If western society is to ever achieve a higher level of civilisation, it must learn that the happiness and security of ordinary people is the only valid barometer of success.  And if you provide society with everything to live with, and nothing to live for, then you have failed miserably.  The health of the economy is NOT a measure of the health of a nation and the level of a person’s personal material wealth is no measure of their happiness.  We must find a way to evolve beyond consumerism, to something that is meaningful and purposeful on a personal level.

The current state of affairs, where all of society is bowed down to an unsustainable consumerism and where people are addicted to endless reality TV to dull the ache of emptiness in their hectic and meaningless existence, simply cannot continue.  A lifetime spent depressed and anxious, ever fearful of constant change and ever driven by a pointless need to have ‘things’, is no life at all.

I am reminded of a documentary that I once saw.  Scientists were studying the social behavior of chimps and there was a large group of these creatures.  They had evolved their own version of a social order and their life was peaceful.  They were fed artificially and in sufficient quantity to sustain them.  As an experiment, the quantity of food was suddenly increased, far beyond what the group could conceivably consume and the result was amazing.  The natural greed of the individuals overrode their social programming and the established social order immediately broke down.  The whole group descended into greed and violence.  When the food rations were restored to a normal level, the violence abated and the social order reasserted itself.  I think we could learn much from those chimps.
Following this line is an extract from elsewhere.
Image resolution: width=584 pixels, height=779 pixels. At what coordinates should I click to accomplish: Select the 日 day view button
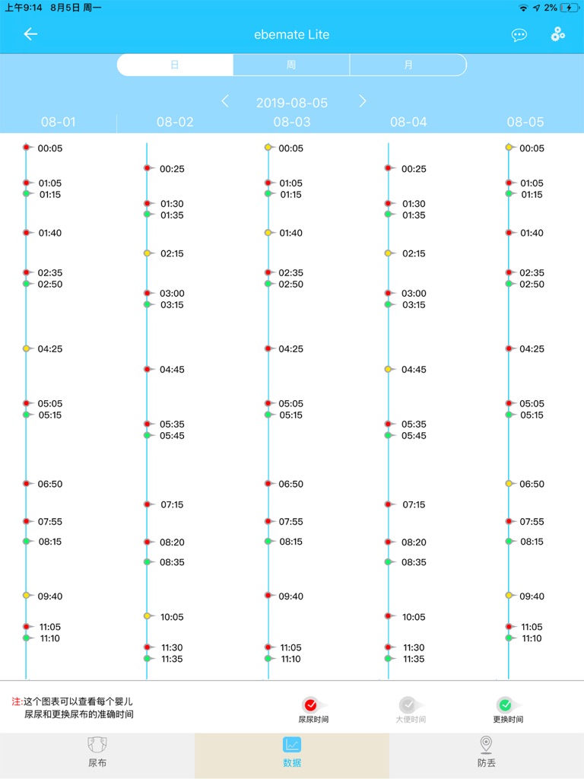point(174,65)
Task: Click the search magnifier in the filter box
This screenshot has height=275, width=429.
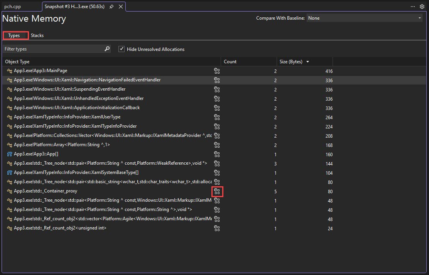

I believe that society will rediscover poverty, when our poor earth finally begins to run out of resources.  Perhaps that is when humans will be forced to rediscover more valid values; when they will learn anew to support and care for each other and when a person’s compassion and integrity will be the only measure of who they are …. and what they have will be of no account at all ….. where avarice will be seen for the sickness that it is.  Maybe the only way we can find real riches is to rediscover material poverty.

Bring it on, I say.

John Seymour once wrote “You can progress in many directions …. up a gum tree for example”.  It seems to me, we are all of us, involved in an insane race to somewhere that isn’t nice at all.